>> start
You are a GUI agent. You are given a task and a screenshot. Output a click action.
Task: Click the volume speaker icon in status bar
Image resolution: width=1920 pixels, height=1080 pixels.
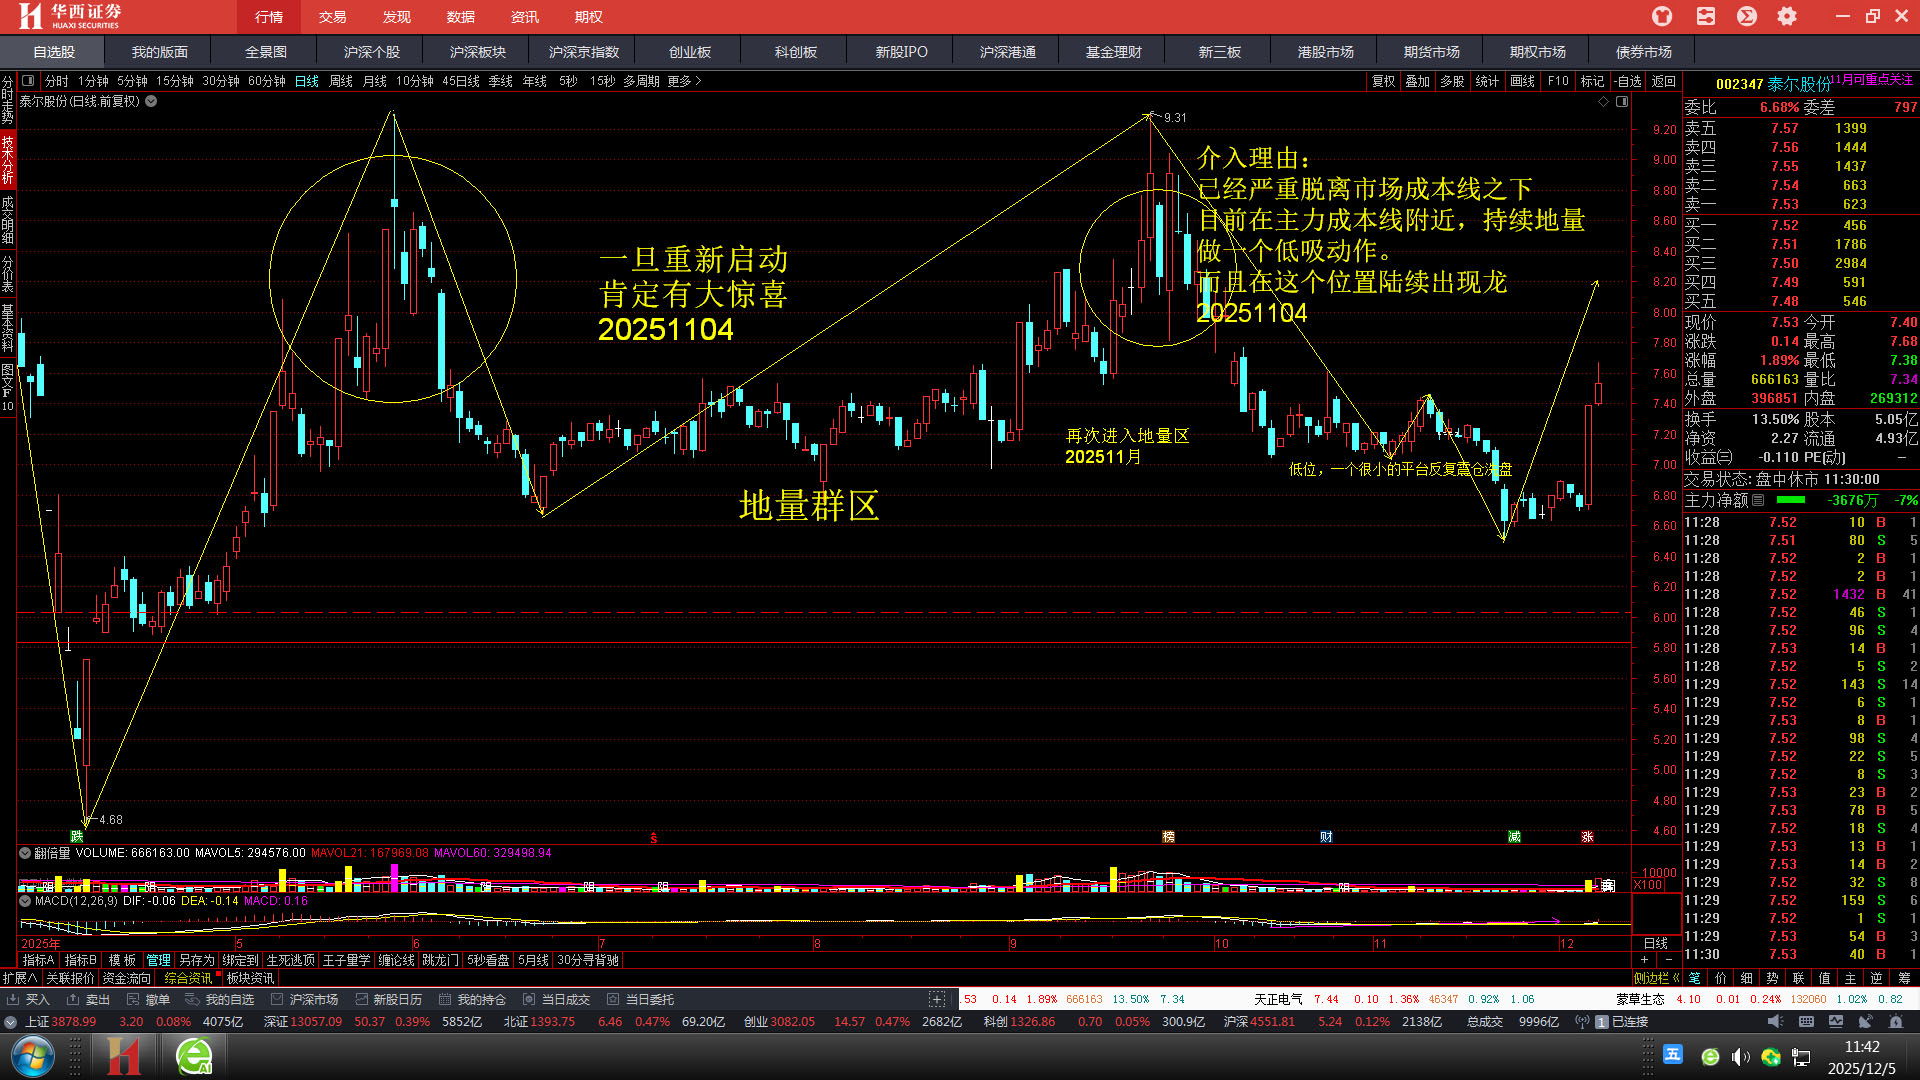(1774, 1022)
>> end
>> start
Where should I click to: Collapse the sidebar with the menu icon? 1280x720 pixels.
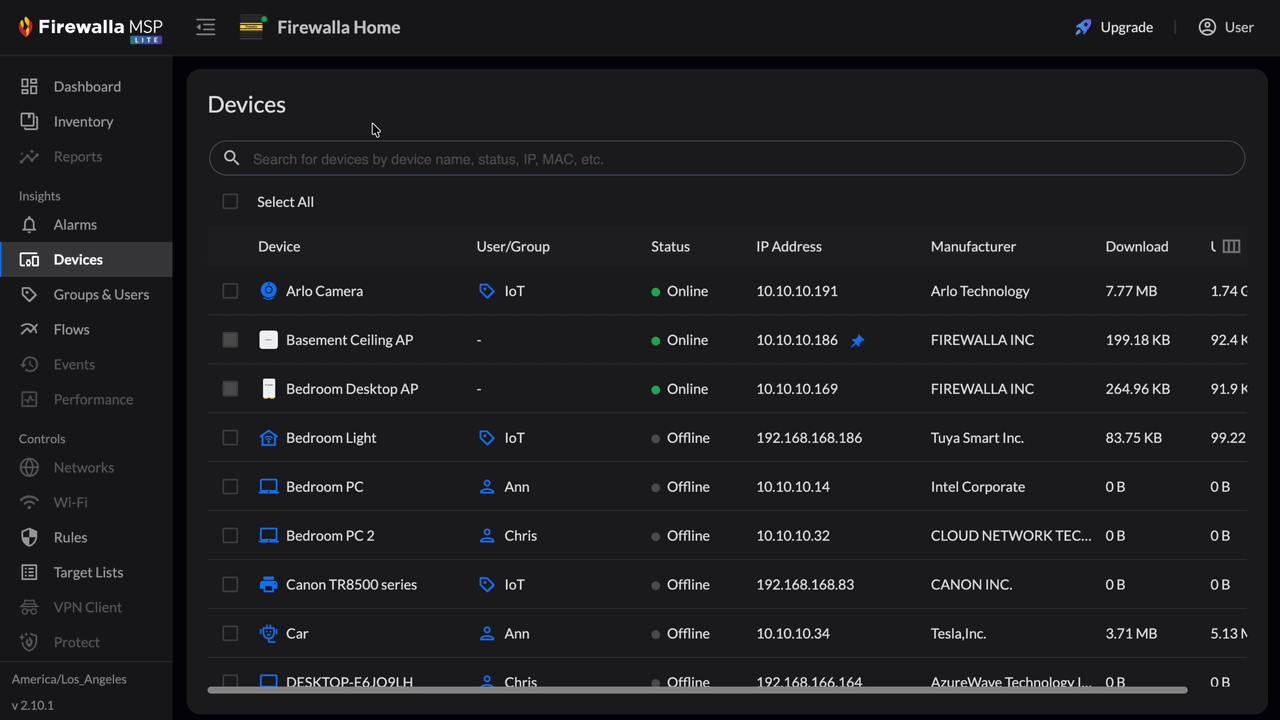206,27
>> end
Copy out the entries verbatim from the line with "You are a GUI" to the line with "(1774, 1022)", both included, and omit the pictures.

The solution:
You are a GUI agent. You are given a task and a screenshot. Output a click action.
Task: Click the volume speaker icon in status bar
Image resolution: width=1920 pixels, height=1080 pixels.
(1774, 1022)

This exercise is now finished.